Not exactly in the food, but I was eating an Italian ice once and I put the little wooden spoon down on an outdoor table for a minute. After picking the spoon back up and scraping at the ice, I expected to fill my mouth with the sweet taste of sugary lemon. Instead, I felt this slimy, moist, and unnervingly solid & warm thing. To my utter horror, I pulled the spoon out of mouth to find that a slug had crawled onto the back of it. I did what any normal human would do and bolted up from the table, spitting on the ground and clawing at my tongue with my fingers while jumping & shrieking. It took several hours for the taste of that to fully dissipate. (That slime is really nasty.)
Every time I had an ice for years after that I would compulsively check the spoon before using it.

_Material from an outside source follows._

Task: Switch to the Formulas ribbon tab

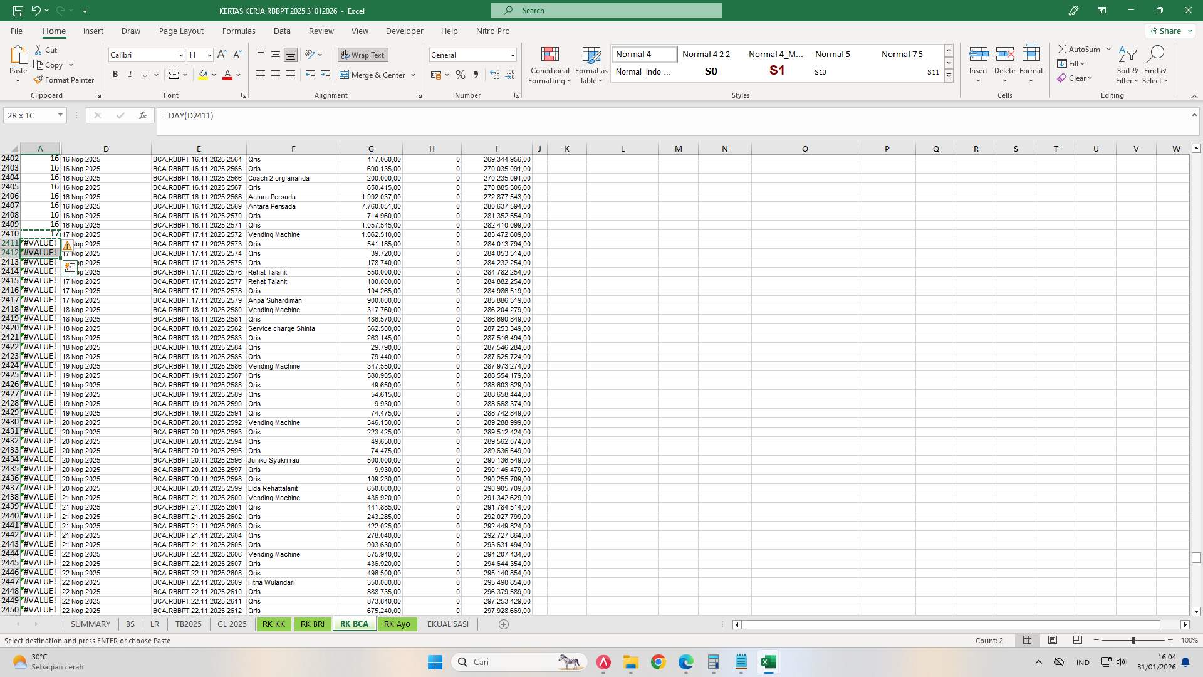Action: tap(239, 31)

In a similar vein to a previous story, I was in elementary school drinking my apple juice in its cardboard container, through a straw, when suddenly the flow stopped. This surprised me, as the box was still heavy. I kept sucking and nothing came through so, keeping my tongue on the straw to keep the suction, I pulled the straw from the box and stuck to the bottom of it was this huge pale yellow blob of something that looked both gelatinous & furry. That turned me off apple juice for life.